Self-renewal, proliferation and differentiation of tissue-specific stem cells and progenitors are governed by several critical developmental signaling pathways, including the Hedgehog, Hippo and Wnt pathways. Dysregulation of these pathways leads to formation of a broad range of human cancers, including cancers arising from the gastrointestinal tract. The Mao laboratory uses a combination of cellular and mouse genetic approaches to understand the mechanism underlying these pathways in regulation of stem/progenitor cell function, tissue patterning, and their involvement in gastrointestinal tumorigenesis.
The Socolovsky lab has identified several anti-death signaling pathways that are coordinated by the erythropoietin receptor. Together these pathways are responsible for homeostasis and for the stress response in the erythropoietic system. For more information, see their website.

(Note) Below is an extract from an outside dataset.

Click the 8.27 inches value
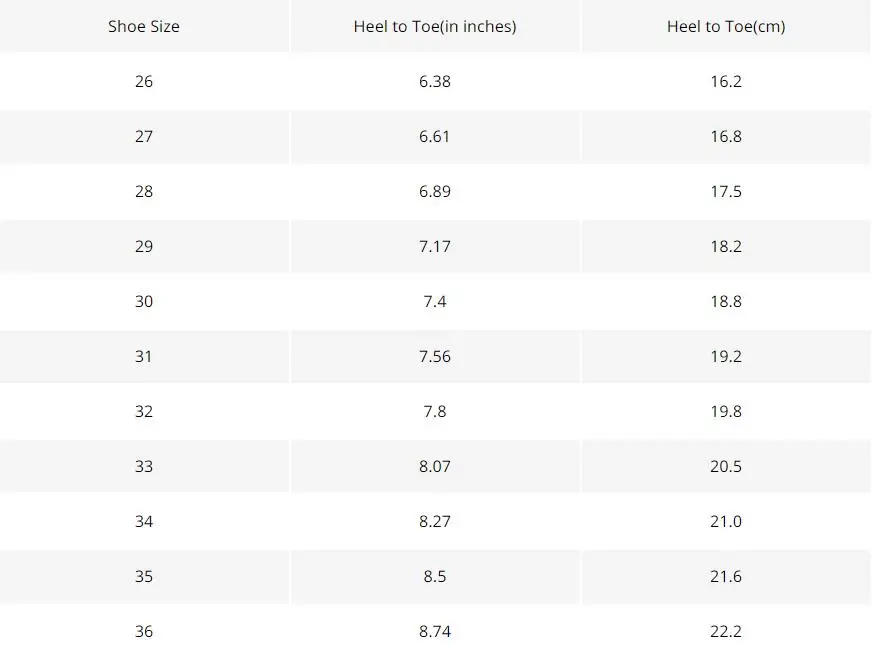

Autophagy involves the enclosure of cytoplasmic material in the autophagosome and its subsequent delivery to the lysosome for degradation. Studies of autophagy in yeast have laid the groundwork for a molecular understanding of the autophagy pathway, but have failed to consider unique mechanisms that are specific for the regulation and function of autophagy in animals. The Zhang laboratory identified a set of metazoan specific autophagy genes, known as epg genes, using C. elegans as a genetic model. Research in the Zhang lab focuses on understanding the molecular mechanisms of these new genes in autophagy and how autophagy dysfunction leads to the development of neurodegeneration.